The study, published in the Journal of Aging and Health, suggests older Mexican-Americans who live in ethnically dense Mexican-American neighborhoods have a lower risk for increased frailty than those who live in more ethnically heterogeneous neighborhoods.
“Many times we assume that low-income neighborhoods are bereft [of basic needs],” said lead author Maria Aranda, an associate professor at the USC School of Social Work and USC Edward R. Roybal Institute on Aging. “This study points to the idea that – at least in areas with a high percentage of Mexicans and Mexican-Americans – there are factors that are protective.”
Previous studies have also found that older Mexican-Americans living in communities with high Mexican-American density had better self-rated health, higher cognitive functioning and lower mortality rates.
Aranda, who also holds a joint appointment in the USC Davis School of Gerontology, indicates possible explanations for the better health outcomes.
“There is a high sense of community cohesion,” she said. “People can share information and resources that are health-related.”
Mexican-Americans may be benefiting from the informal exchanges of information and knowledge that are facilitated when people live in communities with others from similar cultural and socioeconomic backgrounds, Aranda explained.

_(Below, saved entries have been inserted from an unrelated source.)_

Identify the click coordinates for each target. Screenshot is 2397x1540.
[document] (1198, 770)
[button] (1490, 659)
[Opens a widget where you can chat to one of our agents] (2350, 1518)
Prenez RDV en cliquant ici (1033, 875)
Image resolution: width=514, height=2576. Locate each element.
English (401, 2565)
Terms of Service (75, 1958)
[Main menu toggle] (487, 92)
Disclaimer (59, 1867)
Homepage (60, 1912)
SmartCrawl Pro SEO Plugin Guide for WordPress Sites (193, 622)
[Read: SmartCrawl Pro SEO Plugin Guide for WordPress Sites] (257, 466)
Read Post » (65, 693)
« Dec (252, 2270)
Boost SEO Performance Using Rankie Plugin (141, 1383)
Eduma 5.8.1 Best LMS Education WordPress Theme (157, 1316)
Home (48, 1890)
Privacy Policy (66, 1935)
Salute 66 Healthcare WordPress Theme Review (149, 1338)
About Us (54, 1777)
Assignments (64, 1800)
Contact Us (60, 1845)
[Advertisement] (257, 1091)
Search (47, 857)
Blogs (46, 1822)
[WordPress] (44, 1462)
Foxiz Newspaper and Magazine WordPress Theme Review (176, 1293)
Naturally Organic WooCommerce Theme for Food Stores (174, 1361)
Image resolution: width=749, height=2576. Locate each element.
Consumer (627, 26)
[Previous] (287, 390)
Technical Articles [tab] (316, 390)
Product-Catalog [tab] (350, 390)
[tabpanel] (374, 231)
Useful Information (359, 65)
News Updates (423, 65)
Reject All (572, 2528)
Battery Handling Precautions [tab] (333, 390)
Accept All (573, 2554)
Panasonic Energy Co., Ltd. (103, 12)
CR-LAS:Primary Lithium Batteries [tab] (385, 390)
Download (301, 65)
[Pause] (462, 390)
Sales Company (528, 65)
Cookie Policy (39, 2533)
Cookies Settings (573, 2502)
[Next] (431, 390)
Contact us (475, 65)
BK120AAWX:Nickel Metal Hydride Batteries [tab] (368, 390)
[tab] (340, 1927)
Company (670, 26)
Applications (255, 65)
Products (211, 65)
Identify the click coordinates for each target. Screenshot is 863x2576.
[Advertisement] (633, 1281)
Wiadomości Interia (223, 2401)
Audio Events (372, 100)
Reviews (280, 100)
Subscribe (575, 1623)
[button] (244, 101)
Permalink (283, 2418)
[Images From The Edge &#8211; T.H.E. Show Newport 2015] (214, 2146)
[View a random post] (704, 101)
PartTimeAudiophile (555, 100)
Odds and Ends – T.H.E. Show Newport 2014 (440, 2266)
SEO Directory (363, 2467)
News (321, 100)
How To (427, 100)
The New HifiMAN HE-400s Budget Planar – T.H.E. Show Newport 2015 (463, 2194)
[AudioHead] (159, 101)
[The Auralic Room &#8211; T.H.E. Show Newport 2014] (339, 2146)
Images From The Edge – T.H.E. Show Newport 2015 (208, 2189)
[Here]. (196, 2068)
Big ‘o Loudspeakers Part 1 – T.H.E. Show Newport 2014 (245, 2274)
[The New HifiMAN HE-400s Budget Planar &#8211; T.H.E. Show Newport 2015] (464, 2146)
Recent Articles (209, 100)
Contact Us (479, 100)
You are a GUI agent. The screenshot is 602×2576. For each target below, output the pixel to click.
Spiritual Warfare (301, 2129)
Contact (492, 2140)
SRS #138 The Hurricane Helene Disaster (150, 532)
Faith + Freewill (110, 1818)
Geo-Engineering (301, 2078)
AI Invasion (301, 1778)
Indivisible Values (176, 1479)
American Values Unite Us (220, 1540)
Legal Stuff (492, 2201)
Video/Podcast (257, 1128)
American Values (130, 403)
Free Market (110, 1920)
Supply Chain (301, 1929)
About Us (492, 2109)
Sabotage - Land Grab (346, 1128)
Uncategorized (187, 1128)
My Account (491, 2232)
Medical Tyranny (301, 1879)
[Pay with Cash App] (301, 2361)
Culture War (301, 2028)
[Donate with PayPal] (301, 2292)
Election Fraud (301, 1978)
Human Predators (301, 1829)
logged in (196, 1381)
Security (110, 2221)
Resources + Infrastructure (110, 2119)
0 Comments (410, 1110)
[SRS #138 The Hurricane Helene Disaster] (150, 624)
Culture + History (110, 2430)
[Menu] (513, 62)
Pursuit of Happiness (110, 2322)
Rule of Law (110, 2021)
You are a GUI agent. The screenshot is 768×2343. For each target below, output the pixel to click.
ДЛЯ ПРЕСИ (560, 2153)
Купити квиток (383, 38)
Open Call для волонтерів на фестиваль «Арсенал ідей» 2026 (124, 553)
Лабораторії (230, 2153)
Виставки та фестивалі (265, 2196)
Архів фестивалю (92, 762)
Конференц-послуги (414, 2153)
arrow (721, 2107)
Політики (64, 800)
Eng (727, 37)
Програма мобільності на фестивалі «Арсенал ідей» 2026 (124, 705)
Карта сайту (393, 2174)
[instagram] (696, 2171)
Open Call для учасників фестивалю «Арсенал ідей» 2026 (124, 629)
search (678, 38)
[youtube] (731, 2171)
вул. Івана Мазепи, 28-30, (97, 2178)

The authors also speculate the presence of more pedestrian-friendly sidewalks and accessible public transportation stops in some of these neighborhoods may promote behaviors that keep older adults more physically active and healthy.
Frailty – a geriatric condition generally characterized by unintentional muscle mass and weight loss, weakness in grip strength, feelings of exhaustion and low levels of physical activity – has been linked to an increased risk of disability, morbidity and mortality.
There remains a dearth of information about the nature of frailty among older Hispanics, who are projected to be the largest minority older population by 2050. The work by Aranda and her team attempts to close the knowledge gap about a significant public health issue facing a population growing in significance.
“We need to integrate frailty assessment in primary care and public health systems,” Aranda said.
Frailty affects 15 percent of individuals aged 65 years and older. As the U.S. population continues to grow older, the number of frail adults is estimated to dramatically increase.
“We need to assess frailty over time,” Aranda said. “We need to be able to identify people at the pre-frailty status, so we can effect change.”
This analysis is the first to draw data from the largest community-based study on frailty among Mexican-Americans in the United States aged 75 and older. Other factors researchers found to decrease the risk of increased frailty included having private insurance or Medicare and having higher levels of cognitive functioning.